Given that no accepted standard exists for "the best symbol grid," designing a grid is still to some degree an arbitrary process. The problem with difficult-to-use or expensive development platforms is that they actually increase the need for experts. Given an open development platform, expertise for designing grids could easily arise as a community expertise. Instead of requiring expert individuals who then have to charge for their time, expert users could share their experience via the Internet. A disabled user could download pages if adequate ones had already been created or create a new topic and upload the pages for others to use. The community becomes a partner of the industry and is empowered to serve itself.

I walked into this project with a theory in mind: Mainstream companies can learn a lot from disabled users, even if these people aren't using the companies' products. However, I almost fell into the hypocrisy of working from the vacuum of my own mind without consulting any disabled users. In my hubris, I thought I understood the field of assistive technologies before I took a serious look. When I began talking with people, I suddenly discovered just how little I understood about these kinds of technologies.

One key lesson I learned throughout this project is that people are not statistics. You can describe the behavior of a group of people using statistics, but it does not follow that the final numbers represent any of the people surveyed. Case in point: No one has 2.3 children. How and why people act the way they do is often mysterious at the individual level. And, as I further researched this article, I began to understand just how little I truly understood about the human-factor issues involved. I would have liked to have interviewed more people and spent more time with organizations that specialize in adapting technologies, but there are limits on time and words. The point is that this industry has many excellent ideas you can tap into and people you can learn from.

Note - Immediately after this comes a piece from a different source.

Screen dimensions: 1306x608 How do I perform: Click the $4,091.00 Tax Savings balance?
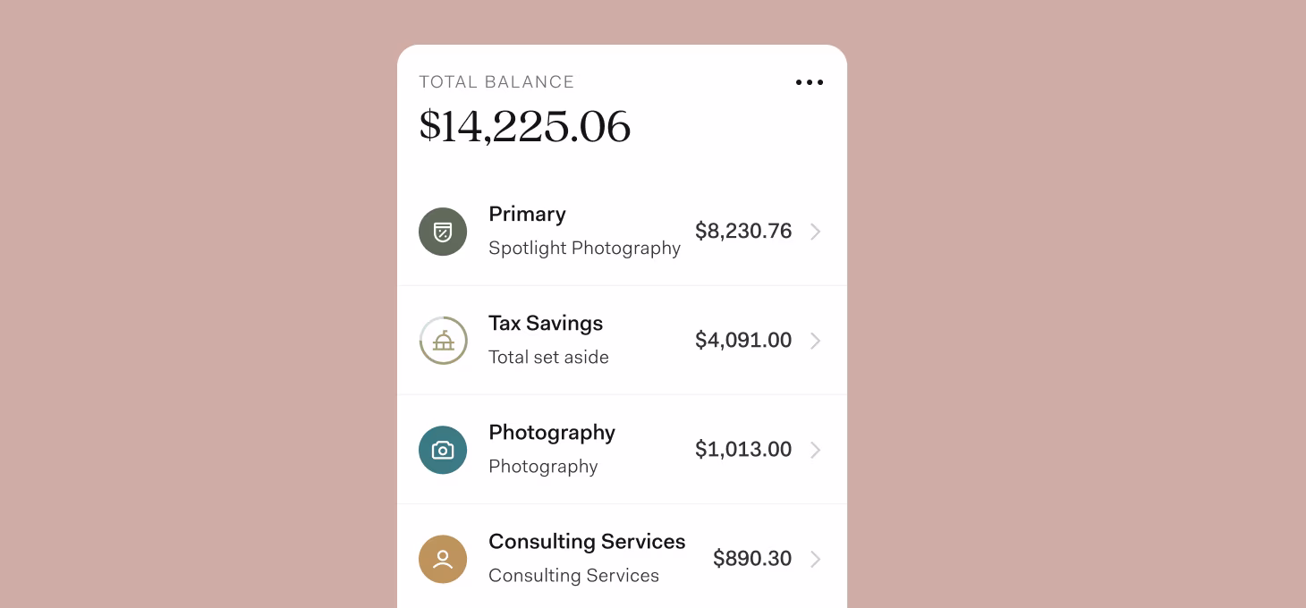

Too many companies wait for technology to be ready before they implement it. The reality is that in most cases, the technology in question has been ready for years, and few companies on the commercial side are aware of it. The trick is not to wait around until some other company says the technology is ready but to simply get along with implementing it. For example, the Atari 800 computer, using a program called SAM (Software Automatic Mouth), decades ago supported text-to-speech conversion. I remember typing sentences and listening to the tinny voice speak them aloud. Current R&D efforts have focused on the quality of spoken speech, such as natural pausing and inflection, not just making recognizable speech (see sidebar "Crossing the quality gap"). But the base technology—converting text to speech—hasn't changed much. Yet it is still difficult to make a computer talk. Why?

Not surprisingly, most of the problems with implementing technology involve the interface. The difference between SAM on the Atari 800 and text-to-speech conversion on a PC is that the PC voice sounds a bit more realistic, and the PC has a GUI that's pretty but doesn't offer much value. The algorithms have changed, but the use and implementation of the technology have not. If anything, too many companies have focused on developing the technology itself, reinventing difficult work that has already been done by other people, instead of inventing new ways of using it.

I discovered too many technologies to cover in one article: optical character recognition, video communication, wireless access, screen magnifiers, speech recognition, text-to-speech conversion, even more intriguing input devices, tactile devices, and so on. I discovered a few instances in which the assistive-technology and commercial industries meet, such as in the case of the i.d.mate from En-Vision America, which allows blind people to label pills or boxes and use a bar-code reader to hear what's inside. But what I found most often was a lack of sharing among the industries. General-purpose computers have found their way into few assistive-technology products, and little if any expertise in designing human interfaces to computers has worked its way into the commercial space.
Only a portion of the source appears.